BYOI Advantage: HoneyHive has zero dependencies on the OpenAI SDK. Use openai at any version—no conflicts with your Azure deployment requirements.
Compatibility
Python Version Support
| Support Level | Python Versions |
|---|
| Fully Supported | 3.11, 3.12, 3.13 |
| Not Supported | 3.10 and below |
OpenAI SDK Requirements
- Minimum: openai >= 1.0.0
- Recommended: openai >= 1.10.0
- Tested Versions: 1.10.0, 1.11.0, 1.12.0, 1.13.0
Azure OpenAI uses the standard openai Python package with the AzureOpenAI client class.
Known Limitations
- Deployment Names: Must configure Azure deployment names separately from model names
- API Versions: Requires Azure API version in configuration
- Managed Identity: Supported with additional Azure SDK configuration
- Streaming: Fully supported with both instrumentors
Choose Your Instrumentor
Azure OpenAI uses the same OpenAI instrumentor as the standard OpenAI API:
| Instrumentor | Status | Best For | Install |
|---|
| OpenInference | Fully Supported | All Azure OpenAI models | pip install "honeyhive[openinference-openai]>=1.0.0rc0" |
| Traceloop | Fully Supported | Production with cost tracking | pip install "honeyhive[traceloop-openai]>=1.0.0rc0" |
Quick Start with OpenInference
Installation
# Recommended: Install with OpenAI integration (works for Azure too)
pip install "honeyhive[openinference-openai]>=1.0.0rc0"
# Alternative: Manual installation
pip install "honeyhive>=1.0.0rc0" openinference-instrumentation-openai openai>=1.0.0
Basic Setup
from honeyhive import HoneyHiveTracer
from openinference.instrumentation.openai import OpenAIInstrumentor
from openai import AzureOpenAI
import os
# Step 1: Initialize HoneyHive tracer first
tracer = HoneyHiveTracer.init(
project="your-project" # Or set HH_PROJECT environment variable
) # Uses HH_API_KEY from environment
# Step 2: Initialize instrumentor with tracer_provider
# Same instrumentor works for both OpenAI and Azure OpenAI!

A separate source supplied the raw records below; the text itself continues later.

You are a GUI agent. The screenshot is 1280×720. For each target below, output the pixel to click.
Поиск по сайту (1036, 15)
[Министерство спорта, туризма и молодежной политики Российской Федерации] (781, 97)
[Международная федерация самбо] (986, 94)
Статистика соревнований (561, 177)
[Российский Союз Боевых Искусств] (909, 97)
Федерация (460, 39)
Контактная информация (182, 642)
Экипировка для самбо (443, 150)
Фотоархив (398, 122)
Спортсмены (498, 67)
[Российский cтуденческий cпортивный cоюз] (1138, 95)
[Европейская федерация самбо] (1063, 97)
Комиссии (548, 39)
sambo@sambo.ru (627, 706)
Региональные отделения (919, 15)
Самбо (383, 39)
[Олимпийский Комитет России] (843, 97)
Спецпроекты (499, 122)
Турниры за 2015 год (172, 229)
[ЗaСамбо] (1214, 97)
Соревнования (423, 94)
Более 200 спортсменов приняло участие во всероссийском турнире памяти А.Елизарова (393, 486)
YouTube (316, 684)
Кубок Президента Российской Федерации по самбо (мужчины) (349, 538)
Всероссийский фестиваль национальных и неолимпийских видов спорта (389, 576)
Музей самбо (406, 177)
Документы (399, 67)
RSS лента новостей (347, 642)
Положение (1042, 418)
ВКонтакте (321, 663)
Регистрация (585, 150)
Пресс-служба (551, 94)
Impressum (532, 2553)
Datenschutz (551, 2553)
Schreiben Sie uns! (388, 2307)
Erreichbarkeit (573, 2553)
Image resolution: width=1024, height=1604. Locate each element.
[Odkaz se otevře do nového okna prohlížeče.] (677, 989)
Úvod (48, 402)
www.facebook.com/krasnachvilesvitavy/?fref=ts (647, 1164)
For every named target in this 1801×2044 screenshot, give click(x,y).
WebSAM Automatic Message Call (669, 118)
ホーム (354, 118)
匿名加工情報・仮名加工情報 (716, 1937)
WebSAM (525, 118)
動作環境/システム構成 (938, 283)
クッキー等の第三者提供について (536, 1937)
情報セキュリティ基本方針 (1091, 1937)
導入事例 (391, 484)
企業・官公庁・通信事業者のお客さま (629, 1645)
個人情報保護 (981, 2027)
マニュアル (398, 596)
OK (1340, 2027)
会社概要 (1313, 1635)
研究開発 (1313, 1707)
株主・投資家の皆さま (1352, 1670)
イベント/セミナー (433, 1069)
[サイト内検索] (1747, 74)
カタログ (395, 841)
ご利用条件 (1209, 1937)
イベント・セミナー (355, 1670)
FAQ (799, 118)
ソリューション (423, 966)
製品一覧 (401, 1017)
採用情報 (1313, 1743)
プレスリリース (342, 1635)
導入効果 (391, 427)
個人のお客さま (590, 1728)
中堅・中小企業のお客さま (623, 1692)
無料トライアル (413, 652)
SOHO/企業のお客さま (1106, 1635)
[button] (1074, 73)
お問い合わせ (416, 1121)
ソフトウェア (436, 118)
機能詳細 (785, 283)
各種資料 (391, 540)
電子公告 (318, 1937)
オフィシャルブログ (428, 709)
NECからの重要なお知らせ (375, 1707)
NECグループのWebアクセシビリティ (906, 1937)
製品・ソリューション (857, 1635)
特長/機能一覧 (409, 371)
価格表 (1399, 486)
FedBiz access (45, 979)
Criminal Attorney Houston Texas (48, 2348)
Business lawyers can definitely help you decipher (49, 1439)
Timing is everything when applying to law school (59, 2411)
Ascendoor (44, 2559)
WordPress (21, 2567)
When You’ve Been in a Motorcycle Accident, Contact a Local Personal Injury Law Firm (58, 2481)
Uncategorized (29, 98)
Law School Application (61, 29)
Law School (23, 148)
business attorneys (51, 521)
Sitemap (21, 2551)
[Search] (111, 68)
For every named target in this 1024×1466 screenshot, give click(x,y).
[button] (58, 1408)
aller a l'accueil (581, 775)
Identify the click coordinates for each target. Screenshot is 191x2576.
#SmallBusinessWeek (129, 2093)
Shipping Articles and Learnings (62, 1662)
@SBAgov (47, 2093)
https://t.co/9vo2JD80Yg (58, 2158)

instrumentor = OpenAIInstrumentor()
instrumentor.instrument(tracer_provider=tracer.provider)
# Create Azure OpenAI client
client = AzureOpenAI(
api_key=os.getenv("AZURE_OPENAI_API_KEY"),
api_version="2024-02-01",
azure_endpoint=os.getenv("AZURE_OPENAI_ENDPOINT")
)
# Now all Azure OpenAI calls are automatically traced!
response = client.chat.completions.create(
model="gpt-35-turbo", # Your deployment name
messages=[{"role": "user", "content": "Hello from Azure!"}]
)
# ✨ Automatically traced!
Order matters! The tracer must be initialized BEFORE calling instrumentor.instrument().
Quick Start with Traceloop
Installation
# Recommended: Install with Traceloop OpenAI integration
pip install "honeyhive[traceloop-openai]>=1.0.0rc0"
# Alternative: Manual installation
pip install "honeyhive>=1.0.0rc0" opentelemetry-instrumentation-openai openai>=1.0.0
Basic Setup
from honeyhive import HoneyHiveTracer
from opentelemetry.instrumentation.openai import OpenAIInstrumentor
from openai import AzureOpenAI
import os
# Step 1: Initialize HoneyHive tracer first
tracer = HoneyHiveTracer.init(project="your-project")
# Step 2: Initialize Traceloop instrumentor
instrumentor = OpenAIInstrumentor()
instrumentor.instrument(tracer_provider=tracer.provider)
# Create Azure OpenAI client and use normally
client = AzureOpenAI(
api_key=os.getenv("AZURE_OPENAI_API_KEY"),
api_version="2024-02-01",
azure_endpoint=os.getenv("AZURE_OPENAI_ENDPOINT")
)
response = client.chat.completions.create(
model="gpt-35-turbo",
messages=[{"role": "user", "content": "Hello!"}]
)
Instrumentor Comparison
| Feature | OpenInference | Traceloop |
|---|
| Status | Fully Supported | Fully Supported |
| Token Tracking | Basic | Detailed + costs |
| Azure Quotas | Basic | Enhanced tracking |
| Performance | Lightweight | Smart batching |
| Best For | Dev, simple integration | Production |
Example: Basic Chat Completion
from honeyhive import HoneyHiveTracer, trace
from openinference.instrumentation.openai import OpenAIInstrumentor
from openai import AzureOpenAI
import os
tracer = HoneyHiveTracer.init(project="azure-demo")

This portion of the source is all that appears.